### What is being asked
Restate word for word the entries below, starting with the line with "This screenshot has width=1130, height=643." and continuing through the line with "This screenshot has height=399, width=711.". Include both of those lines and no others.

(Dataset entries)
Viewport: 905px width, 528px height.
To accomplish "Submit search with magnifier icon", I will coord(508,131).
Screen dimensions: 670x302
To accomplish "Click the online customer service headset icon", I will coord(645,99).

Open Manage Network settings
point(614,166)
==
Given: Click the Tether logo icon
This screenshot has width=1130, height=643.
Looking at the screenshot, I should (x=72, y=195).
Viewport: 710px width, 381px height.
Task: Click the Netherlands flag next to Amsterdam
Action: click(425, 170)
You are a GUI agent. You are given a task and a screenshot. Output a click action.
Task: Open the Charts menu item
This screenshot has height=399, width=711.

### Task answer
This screenshot has width=1130, height=643.
Looking at the screenshot, I should (x=72, y=195).
Viewport: 710px width, 381px height.
Task: Click the Netherlands flag next to Amsterdam
Action: click(425, 170)
You are a GUI agent. You are given a task and a screenshot. Output a click action.
Task: Open the Charts menu item
This screenshot has height=399, width=711.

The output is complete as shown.